My wife was 2 months pregnant when we got together, we got married a month before she had the baby. When she had the baby I was stationed in Germany and she put my name on the birth certificate even though I wasn't there for it. I'm not sure who the biological father is and we are getting divorced now and she filed for child support, and I have a hearing tomorrow, and I was wondering do I have to pay child support for the child? Also we already had the custody hearing and I agreed to taking him on mondays, wednsdays, and sundays.
MomofBoys
03-26-2009, 07:34 AM
My wife was 2 months pregnant when we got together, we got married a month before she had the baby. When she had the baby I was stationed in Germany and she put my name on the birth certificate even though I wasn't there for it. I'm not sure who the biological father is and we are getting divorced now and she filed for child support, and I have a hearing tomorrow, and I was wondering do I have to pay child support for the child? Also we already had the custody hearing and I agreed to taking him on mondays, wednsdays, and sundays.

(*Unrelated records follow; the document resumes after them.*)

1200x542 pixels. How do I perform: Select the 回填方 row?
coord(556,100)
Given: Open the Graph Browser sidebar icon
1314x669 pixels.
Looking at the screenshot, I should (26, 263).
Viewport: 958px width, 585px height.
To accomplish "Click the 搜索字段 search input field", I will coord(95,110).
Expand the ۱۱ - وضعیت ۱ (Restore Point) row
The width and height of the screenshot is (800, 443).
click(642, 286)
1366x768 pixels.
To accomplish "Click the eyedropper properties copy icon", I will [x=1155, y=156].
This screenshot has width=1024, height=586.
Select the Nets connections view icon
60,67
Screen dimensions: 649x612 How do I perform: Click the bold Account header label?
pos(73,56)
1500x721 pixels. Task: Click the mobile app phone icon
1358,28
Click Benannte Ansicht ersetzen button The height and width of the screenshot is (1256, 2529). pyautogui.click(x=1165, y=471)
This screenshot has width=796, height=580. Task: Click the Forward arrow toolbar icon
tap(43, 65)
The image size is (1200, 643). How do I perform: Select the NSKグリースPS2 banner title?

How is it that you want visitation, but you don't want to support the child? You cannot have it both ways. Parenthood contains responsibilities.
How old is the child? How long were you married? You are not sure who the father is, but are YOU a candidate? Could the child be your biologically?
From what you have posted, you are this child's legal father. So yes, you have to pay support.
mike909245
03-26-2009, 10:05 AM
I am supporting the child, I have him 50% of the time, he has all his own stuff with me, but why should I have to pay his mom child support when i'm not even his biological father, why doesn't she ask his biological father, and no it couldn't possible be mine, she got pregnant while she was deployed and was already 2 months pregnant when we got together. and he is 2 years old. I'll give up visitation if she wants child support, it's not my responisbility, I was just trying to help out.
MomofBoys
03-26-2009, 11:33 AM
I am supporting the child, I have him 50% of the time, he has all his own stuff with me, but why should I have to pay his mom child support when i'm not even his biological father, why doesn't she ask his biological father, and no it couldn't possible be mine, she got pregnant while she was deployed and was already 2 months pregnant when we got together. and he is 2 years old. I'll give up visitation if she wants child support, it's not my responisbility, I was just trying to help out.
It IS your responsibility. If you didn't want to accept the child, you should have filed to disestablish paternity when he was born.
Because you married her and accepted the role of the father, and once you did that, you are no longer allowed to throw it away just because things didn't work out with Mom.
You seem to think you have no responsibility here, but you are the one who married a woman who was pregnant with another man's child and assumed the responsibilities of the father. Your time to deny paternity was when the child was BORN, not two years after the fact, after you have gone through custody hearings, and after you have been supporting the child.
Have you ever filed to disestablish paternity? Was providing for this child ever an issue BEFORE you and his mother decided to divorce?
xena
03-26-2009, 11:55 AM
My wife was 2 months pregnant when we got together, we got married a month before she had the baby. When she had the baby I was stationed in Germany and she put my name on the birth certificate even though I wasn't there for it. I'm not sure who the biological father is and we are getting divorced now and she filed for child support, and I have a hearing tomorrow, and I was wondering do I have to pay child support for the child? Also we already had the custody hearing and I agreed to taking him on mondays, wednsdays, and sundays.
You can't have it both ways.
You cannot be a father figure to the child without the responsibilty that goes along with it.
How old is the child?
IF the child is VERY young, less than 1 years old the court MIGHT allow you to try to disestablish paternity. However, the top priority is the child's best interests. If the child is older, and you have acted as the father, the court will most likely find that it would not be in the child's best interests to lose the only father he has known.